___ RECORDS FOR THE EXERCISE

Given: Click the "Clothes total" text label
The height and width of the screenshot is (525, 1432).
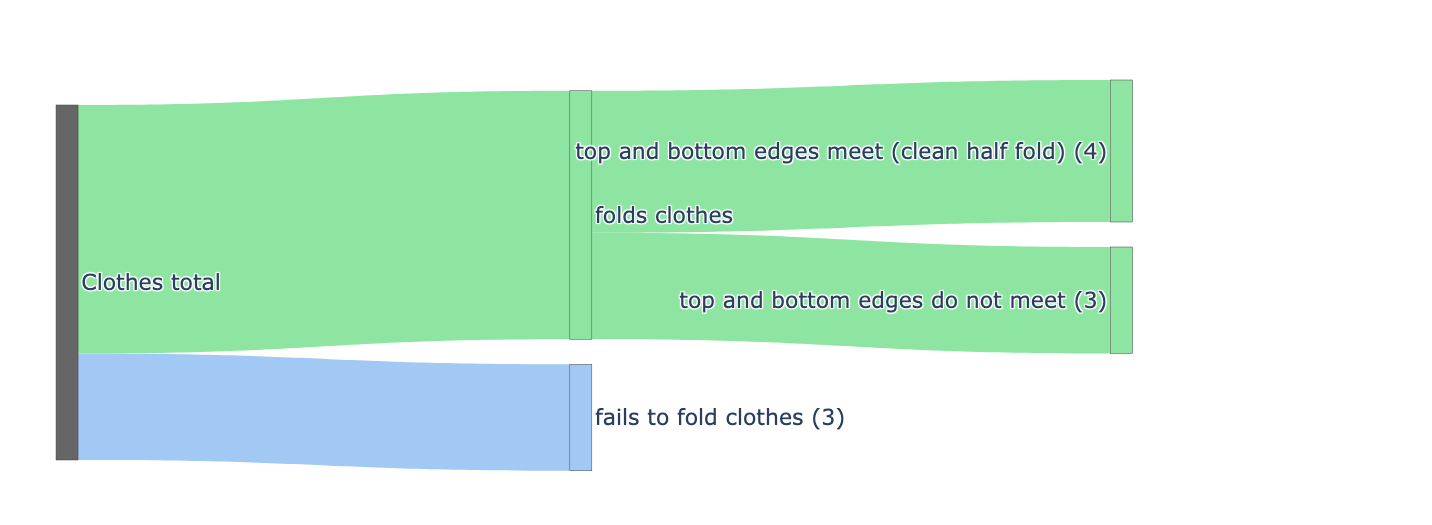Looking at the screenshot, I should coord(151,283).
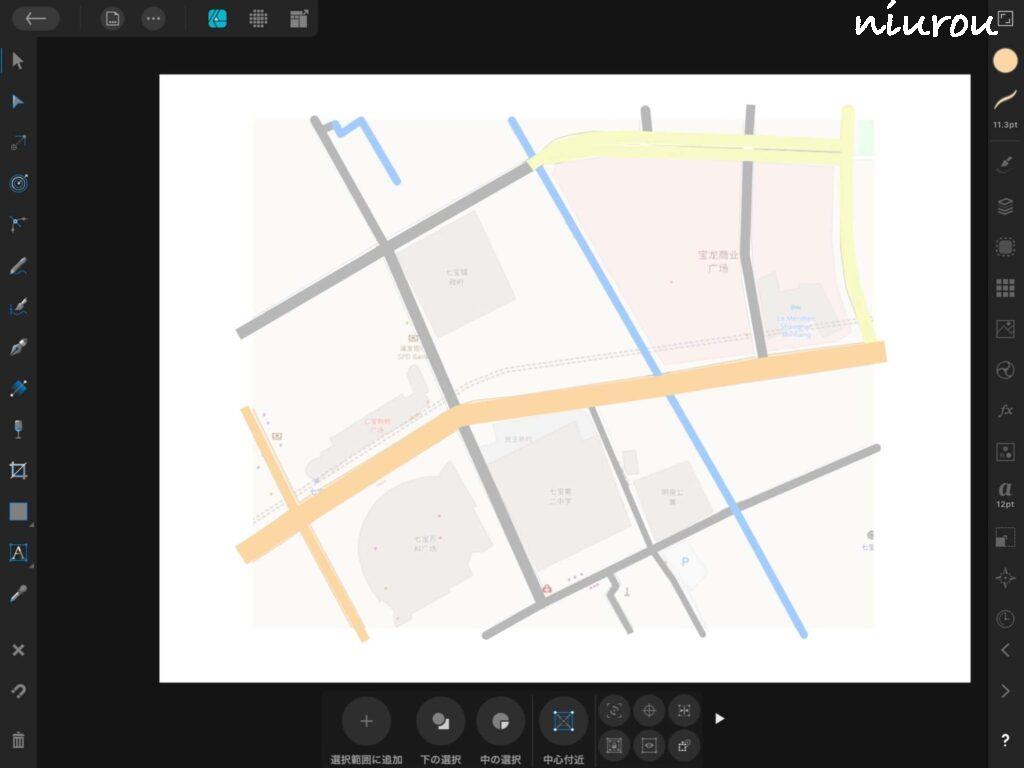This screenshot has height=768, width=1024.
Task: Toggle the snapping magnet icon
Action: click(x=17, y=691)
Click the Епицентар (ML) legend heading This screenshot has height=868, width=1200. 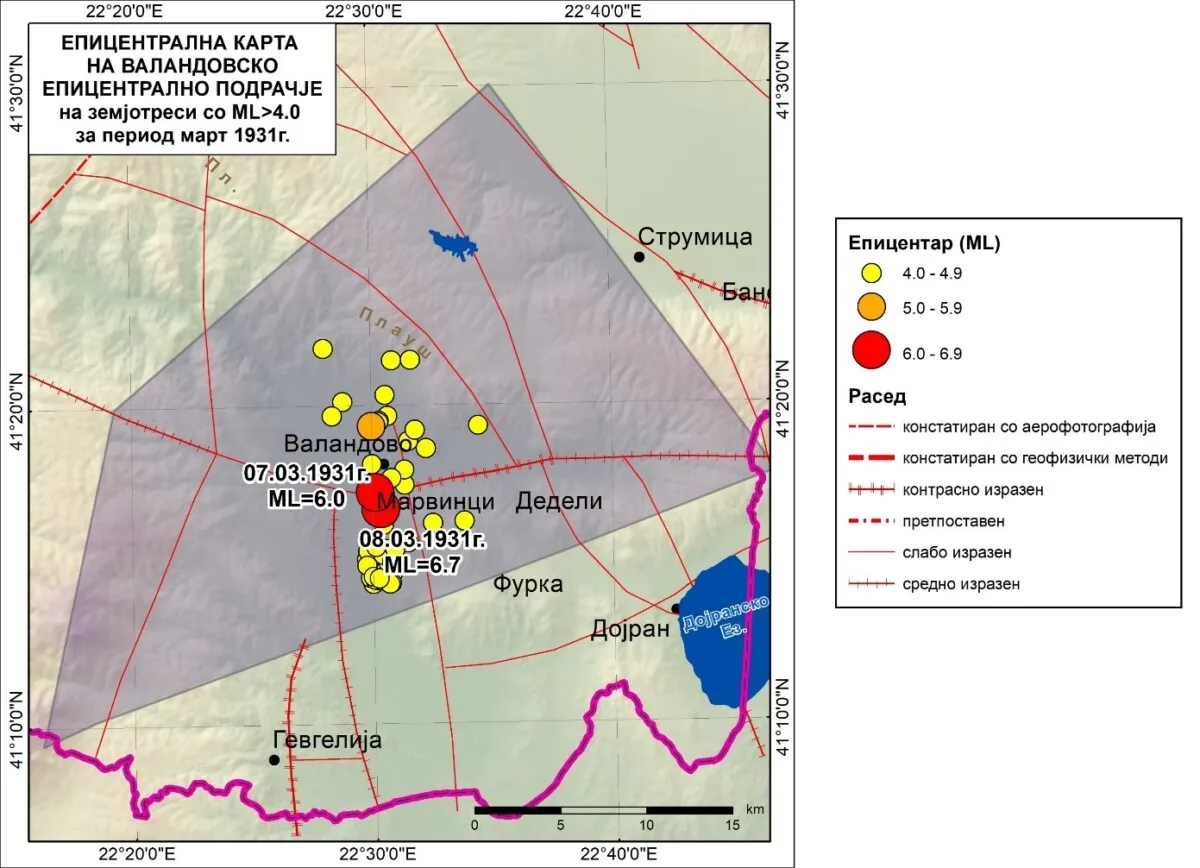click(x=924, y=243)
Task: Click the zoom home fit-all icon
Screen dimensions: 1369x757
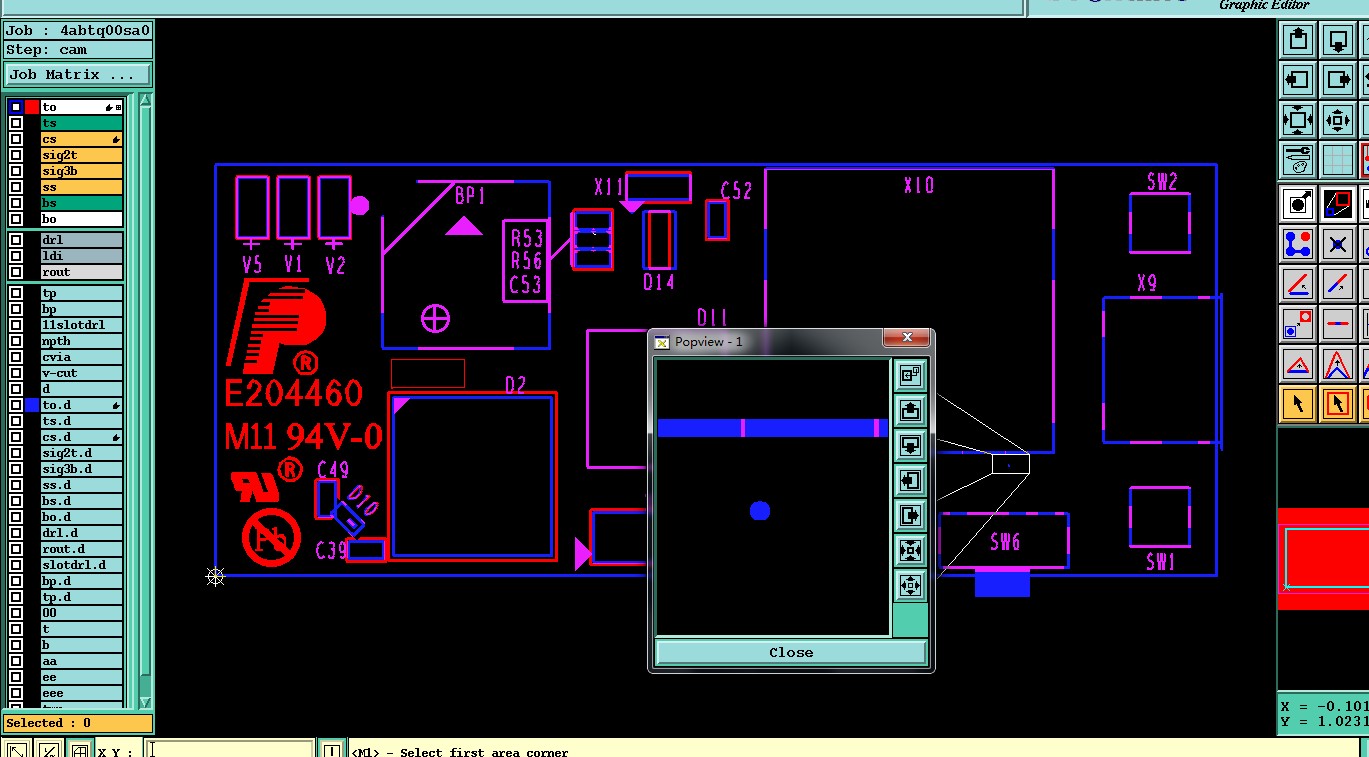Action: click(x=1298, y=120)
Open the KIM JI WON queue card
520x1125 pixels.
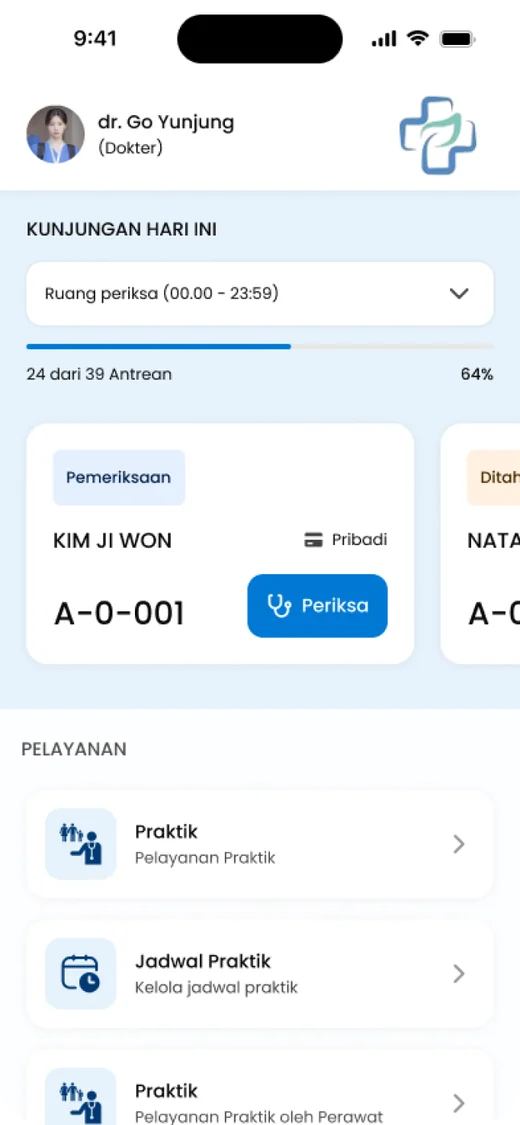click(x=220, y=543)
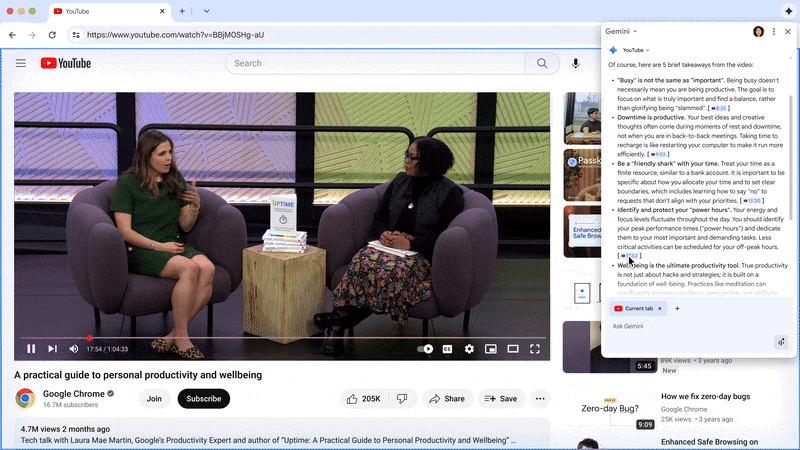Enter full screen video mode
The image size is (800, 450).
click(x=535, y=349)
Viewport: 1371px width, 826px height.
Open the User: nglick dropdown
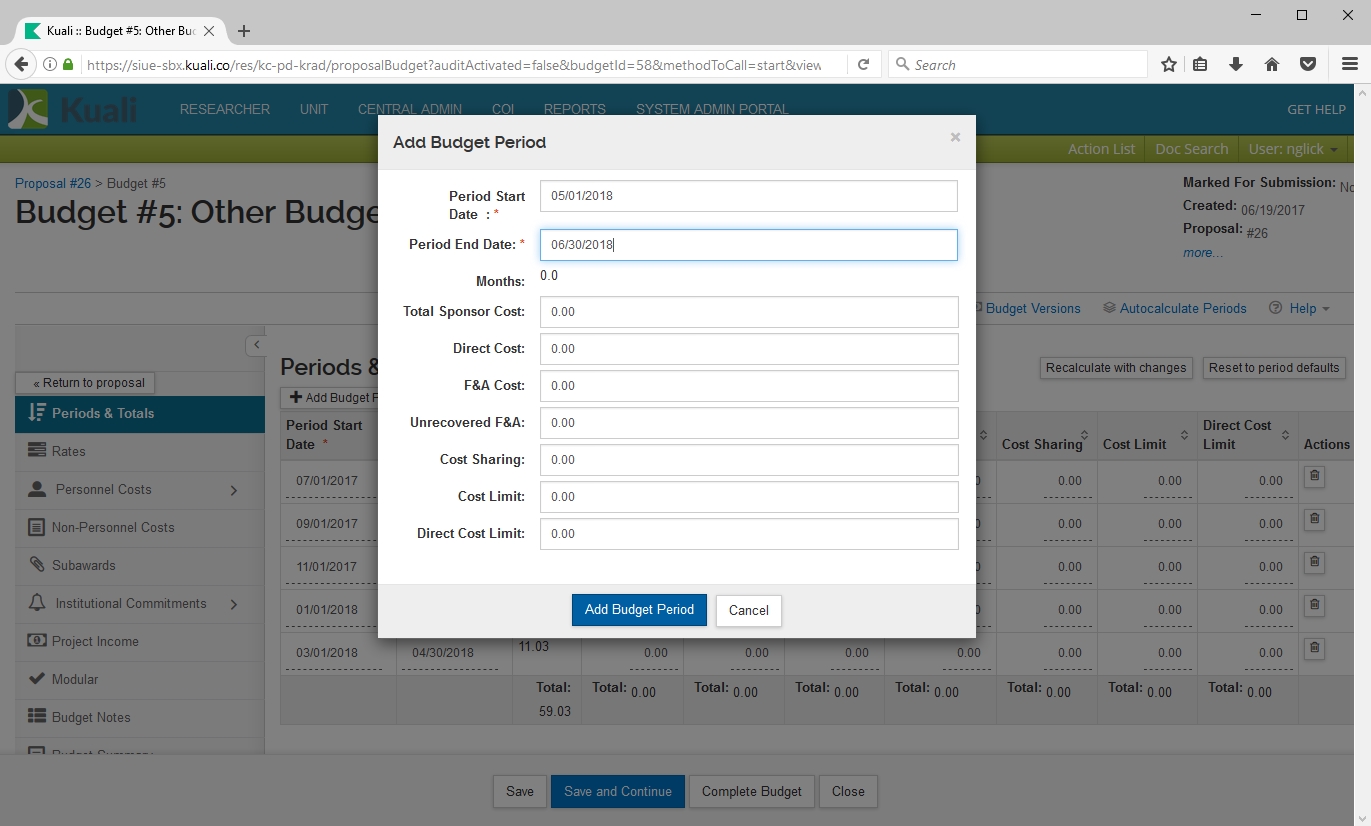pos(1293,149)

______

◆ TASK DIRECTIONS: Please copy exactly the lines from the one containing "Viewport: 1371px width, 826px height." through the last line of the records above, both included, and leave out any pictures.

◆ EXERCISE RESPONSE:
Viewport: 1371px width, 826px height.
Open the User: nglick dropdown
pos(1293,149)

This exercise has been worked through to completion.